Atypical Presentation of Congenital Insensitivity to Pain With Anhidrosis Leading to Diagnostic Odyssey

Tomoyasu Higashimoto 1,2,, Martin E Garber 3, Lauren Hipp 1, Jenna Damon 1, Qing Li 4,5
PMCID: PMC11513606  PMID: 39465509

ABSTRACT

Background

Congenital insensitivity to pain with anhidrosis (CIPA) (OMIM 256800) is a rare autosomal‐recessive condition, also known as hereditary sensory and autonomic neuropathy type IV (HSAN‐IV). The most commonly reported features include anhidrosis, intellectual disability, self‐mutilation, febrile episodes, impaired temperature perception, recurrent infections and/or autonomic nervous system impairment. Major joint destruction and joint deformity known as Charcot (neuropathic) joints are also seen in CIPA patients attributed to insensitivity to joint pain.

Methods

We present a case of a 46‐year‐old female affected with CIPA with a known NTRK1 variant and previously unidentified variant. Minigene reporter constructs were generated encompassing the exon 8 to exon 13 of the NTRK1 gene using the reference sequence and one harboring c.1483 + 5G > A variant identified in our proband. Minigene constructs were transfected into HEK293T cells, and the transcript was analysed for splicing to evaluate the effect of this variant in splicing.

Results

The patient (46‐year‐old female) exhibited right ankle joint deformity around 5 years of age. Patient also experienced lumbar compression and knee damage in adulthood. She had undergone a significant number of evaluations without clear diagnosis. Her presentation lacked many of the common clinical presentations of CIPA, and therefore, the focus of her evaluation was directed towards her unexplained joint deformities. Exome sequencing revealed a known pathogenic variant in NTRK1 (c.851 ‐ 33T > A:p.? [Intron 7]) and a novel NTRK1 variant (c.1483 + 5G > A:p.? [Intron 11]), which was later re‐classified as likely pathogenic. The patient was started on a biologic disease‐modifying anti‐rheumatic medication (bDMARD) due to a possible inflammatory etiology of her joint deformity. Molecular diagnosis allowed for modification of her treatment and surveillance strategies. Our minigene splicing assay demonstrated that the presence of the c.1483 + 5G > A variant has a negative effect on splicing, supporting the pathogenicity of this novel variant.

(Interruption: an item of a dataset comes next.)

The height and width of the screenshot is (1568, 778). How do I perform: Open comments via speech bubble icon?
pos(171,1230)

Keywords: Charcot joints, congenital insensitivity to pain with anhidrosis, diagnostic odyssey, hereditary sensory and autonomic neuropathy type IV, NTRK1, rare disease

Extensive joint destruction from the patient with compound heterozygous variants in the NTRK1 gene with diagnosis of congenital insensitivity to pain with anhidrosis (CIPA).

graphic file with name MGG3-12-e70027-g003.jpg

1. Introduction

Congenital insensitivity to pain with anhidrosis (CIPA) (OMIM 256800) is a rare autosomal‐recessive condition also known as hereditary sensory and autonomic neuropathy type IV (HSAN‐IV) (Indo 1993). It is due to pathogenic variants in the neurotrophic tyrosine kinase receptor type I (NTRK1) gene (Echaniz‐Laguna et al. 2021; Hashimoto et al. 2022; Indo 1993; Li et al. 2021). Pathogenic variants in the NTRK1 gene result in aberrant extracellular nerve growth factor (NGF)‐dependent neurons composed of mainly unmyelinated C‐fibers and sympathetic postganglionic neurons (Echaniz‐Laguna et al. 2021; Lopez‐Cortes et al. 2020). This can present in patients with NTRK1 pathogenic variants as complete insensitivity to superficial and deep painful stimuli, absence of sweating and recurrent episodes of fever (Echaniz‐Laguna et al. 2021; Indo 1993; Lopez‐Cortes et al. 2020). These patients are also prone to recurrent infections, and most common pathogen reported has been Staphylococcus aureus (Fruchtman, Perry, and Levy 2013).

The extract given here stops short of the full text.